Imagine a world where you could do anything you wanted, create anything you wanted, build anything you could image — after harvesting the necessary resources, of course. A world where everything — the trees, the chickens, the precious metal — was yours for the taking, so long as you could survive the nightly attacks by zombies, skeletons, giant spiders, and even more disturbing enemies. And so long as you could avoid being killed by various hazards, such as lava and fall damage.

Welcome to Minecraft, where each world spreads out infinitely beyond the horizon.

The title screen for Minecraft, with the splash tag reading, "Happy Birthday, Notch!"
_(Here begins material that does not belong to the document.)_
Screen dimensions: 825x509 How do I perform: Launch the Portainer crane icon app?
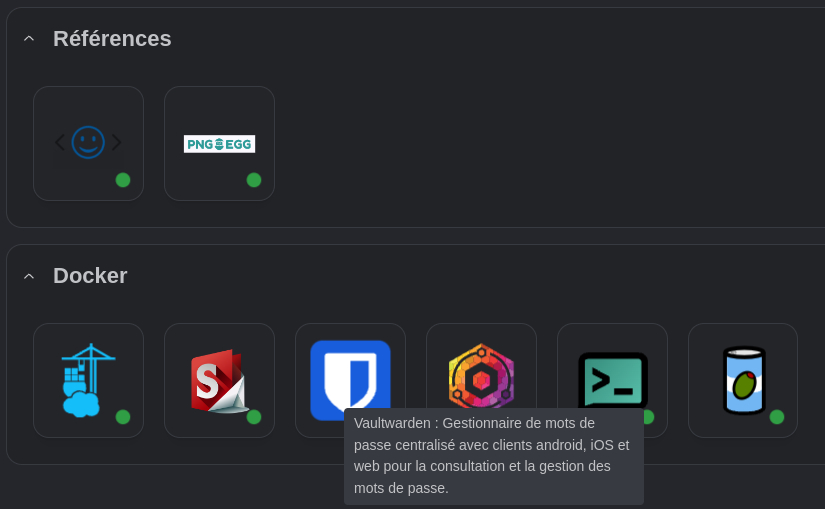88,380
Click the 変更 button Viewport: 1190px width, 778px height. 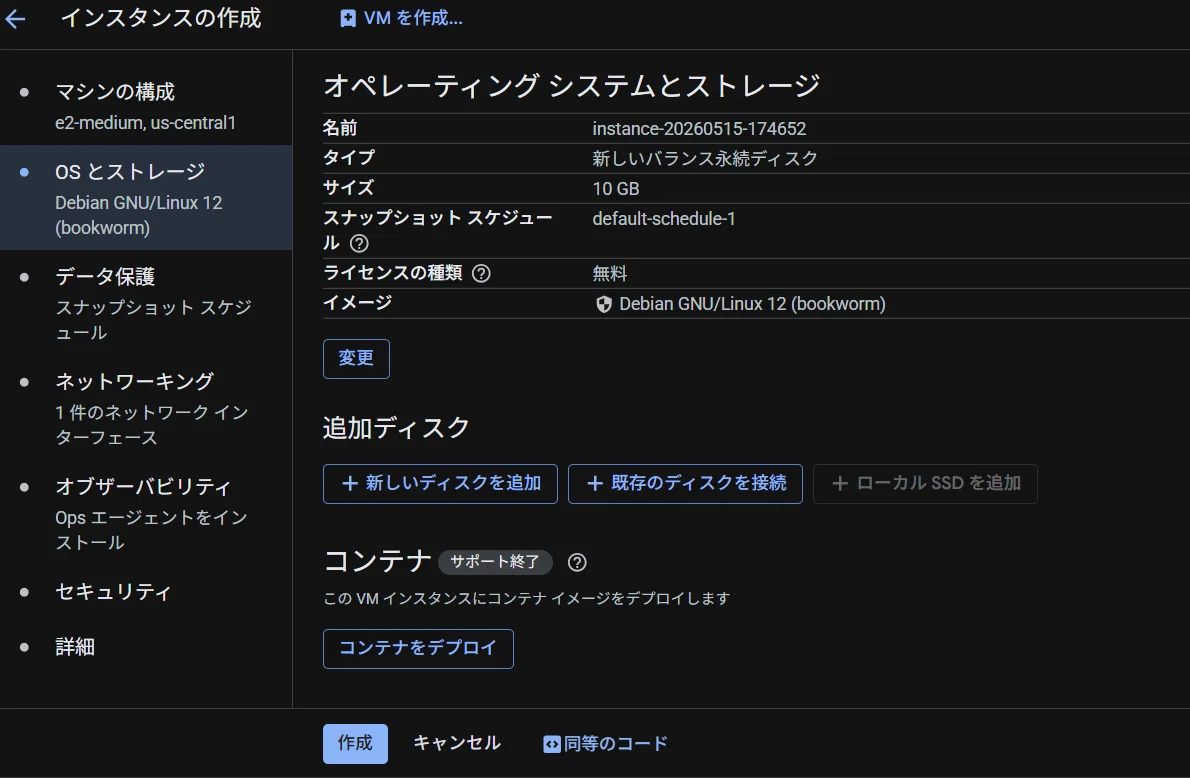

Created by Swiss game developers Marcus “Notch” Persson and Jens “Jeb” Bergsensten, and published by Persson’s company Mojang, Minecraft is what’s known as a sandbox game, where the world is there for the player to explore and interact with as they wish. The alpha pre-release was made available in 2009, and the game was available for purchase during its development. Minecraft’s beta pre-release came about in 2010, and the full version of the game was released in Nov. of 2011 at an event called Minecon. Even before its official release, the game had been purchased and downloaded by over 4 million people.

Minecraft has two main gameplay modes. In Survival, resources are limited and monsters (often referred to as mobs) spawn in dark places. In Creative, all items are available to the player in unlimited quantities and mobs are not a threat. The game can be played in either Singleplayer or Multiplayer mode. Setting up a Multiplayer world, known as a server, is a much more complicated process than creating a Singleplayer world, but it can also be very rewarding. Servers are places where members of the Minecraft community can come together to chat and help each other with building projects. Of course, you might also find the occasional griefer on servers — a player who goes around purposely destroying other people’s work.

Recently, the Ann Arbor District Library launched its own server, which currently features a street map of Ann Arbor. With some hard work, the library hopes to build a version of Ann Arbor inside the Minecraft map. Eli Neiburger, Associate Director of IT and Production at AADL, is excited to see what will come of the server. “What we’re trying to do, and we’ll see how far we get with it, is is to load our server with copies of Ann Arbor … and that’s not so easy. We want to get the topography right, so that the shape of town is in the right place … and then drop the street grid onto it, so that it’s like, ‘Okay, I’m here at the corner of Main and Liberty.’”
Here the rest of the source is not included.